My colleague Jana Pflaeging and I have started thinking about launching an eJournal. What an introductory sentence… No on to the content:
Our idea is a cross-cutting journal addressing a particular linguistic problem or subdiscipline with each issue. We hope to set ourselves apart from the many journals with narrow topical foci which are already in existence. By cross-cutting I also mean: Each issue is meant to display a cross-section of the scholarly community – from professors on tenure to post-docs, doctoral students and students working on excellent papers. We hope to offer a publication platform especially to younger researchers and to enable them to publish in a peer-reviewed journal on work-in-progress, preliminary results and fresh, innovative ideas. The journal will be their megaphone inviting responses, critical comments and helping them to extend their network.
Jana has found an excellent article by Dr. Gerry Coulter, editor of the International Journal of Baudrillard Studies. His article reports his experiences as an editor – from the launch of the ejournal until the present day. As crucial factors of success, he identifies (Coulter 2010: 2):
- a good idea
- a strong organizing force
- the ability to gain acceptance among experts in the field
- excellent content
- a plan for publicizing the launch
- appropriate ressources
- a long-term plan for managing the journal
Provided our organizing force is strong enough, there are still a couple of things to sort out according to this list:
- We have to present our idea to a number of scholars to get feedback (as Coulter did).
- Acceptance among experts in the field is a difficult point for us, as we do not address a particular field but rather a special type of authors (not only renowned scholars but also “newbies”) and special types of articles (work in progress, dialogues, synopses etc.). The consequence is to look for the potential audience and ask them for feedback – but who could that be? Will settled scholars be interested in this kind of content? Will students be?

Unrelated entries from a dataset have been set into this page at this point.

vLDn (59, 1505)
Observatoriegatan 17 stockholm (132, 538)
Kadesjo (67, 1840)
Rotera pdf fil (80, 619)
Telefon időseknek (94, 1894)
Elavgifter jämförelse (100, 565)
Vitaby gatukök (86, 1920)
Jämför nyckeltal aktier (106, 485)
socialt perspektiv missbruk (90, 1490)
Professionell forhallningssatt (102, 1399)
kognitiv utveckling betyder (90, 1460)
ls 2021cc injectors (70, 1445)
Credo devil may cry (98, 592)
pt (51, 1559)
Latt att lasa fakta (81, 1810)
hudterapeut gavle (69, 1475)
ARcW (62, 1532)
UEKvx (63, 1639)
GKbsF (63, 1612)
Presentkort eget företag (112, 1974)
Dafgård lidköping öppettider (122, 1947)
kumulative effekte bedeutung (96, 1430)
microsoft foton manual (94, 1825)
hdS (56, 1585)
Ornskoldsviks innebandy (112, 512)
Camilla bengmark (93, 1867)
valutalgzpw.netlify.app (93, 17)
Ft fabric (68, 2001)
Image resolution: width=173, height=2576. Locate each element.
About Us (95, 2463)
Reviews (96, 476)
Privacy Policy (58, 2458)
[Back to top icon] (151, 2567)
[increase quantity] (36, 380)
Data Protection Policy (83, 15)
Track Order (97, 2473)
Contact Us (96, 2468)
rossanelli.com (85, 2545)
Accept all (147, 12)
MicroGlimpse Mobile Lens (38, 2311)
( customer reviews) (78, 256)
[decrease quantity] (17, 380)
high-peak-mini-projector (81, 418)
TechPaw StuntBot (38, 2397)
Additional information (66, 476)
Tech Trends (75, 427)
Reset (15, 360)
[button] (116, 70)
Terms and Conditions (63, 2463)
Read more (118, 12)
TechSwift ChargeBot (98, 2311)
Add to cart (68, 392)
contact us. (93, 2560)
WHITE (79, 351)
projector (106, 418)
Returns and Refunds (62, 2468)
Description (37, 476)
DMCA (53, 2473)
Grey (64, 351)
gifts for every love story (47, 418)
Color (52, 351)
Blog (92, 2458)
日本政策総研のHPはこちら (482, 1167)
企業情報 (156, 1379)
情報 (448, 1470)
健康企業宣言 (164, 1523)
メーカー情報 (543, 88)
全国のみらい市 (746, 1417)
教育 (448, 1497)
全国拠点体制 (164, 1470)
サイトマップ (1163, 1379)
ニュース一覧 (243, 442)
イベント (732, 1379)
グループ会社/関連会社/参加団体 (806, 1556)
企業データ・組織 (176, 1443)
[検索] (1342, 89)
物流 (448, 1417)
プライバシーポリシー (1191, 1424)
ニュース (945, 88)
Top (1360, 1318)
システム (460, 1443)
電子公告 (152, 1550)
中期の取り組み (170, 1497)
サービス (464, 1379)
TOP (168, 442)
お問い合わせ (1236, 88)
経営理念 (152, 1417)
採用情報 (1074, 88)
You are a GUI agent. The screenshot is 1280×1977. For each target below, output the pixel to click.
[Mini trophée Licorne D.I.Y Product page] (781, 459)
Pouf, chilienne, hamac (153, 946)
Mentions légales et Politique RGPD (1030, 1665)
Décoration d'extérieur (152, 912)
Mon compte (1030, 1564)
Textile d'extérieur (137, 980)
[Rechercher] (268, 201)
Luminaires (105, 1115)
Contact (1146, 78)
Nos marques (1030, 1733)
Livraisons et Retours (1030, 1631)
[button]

- Ressources are the next most pressing problem: Will our university provide us with server space? Will we have to apply for funds or can we count on free-to-use software, for instance? In other words: Can we afford the project, both in terms of time and money?
- Making the journal known and accepted. One step towards this is applying for an ISSN. This does not seem to be THAT difficult as there are national ISSN agencies to which the application can be addressed. Guidelines and the offical ISSN-website provide easy-to-use step-by-step information.
- The future: Laying out a plan not only for the next year but for – say- 10 years.
In sum, more questions open than answered and many things to tick off from our list until the journal can be launched – hopefully in March 2015.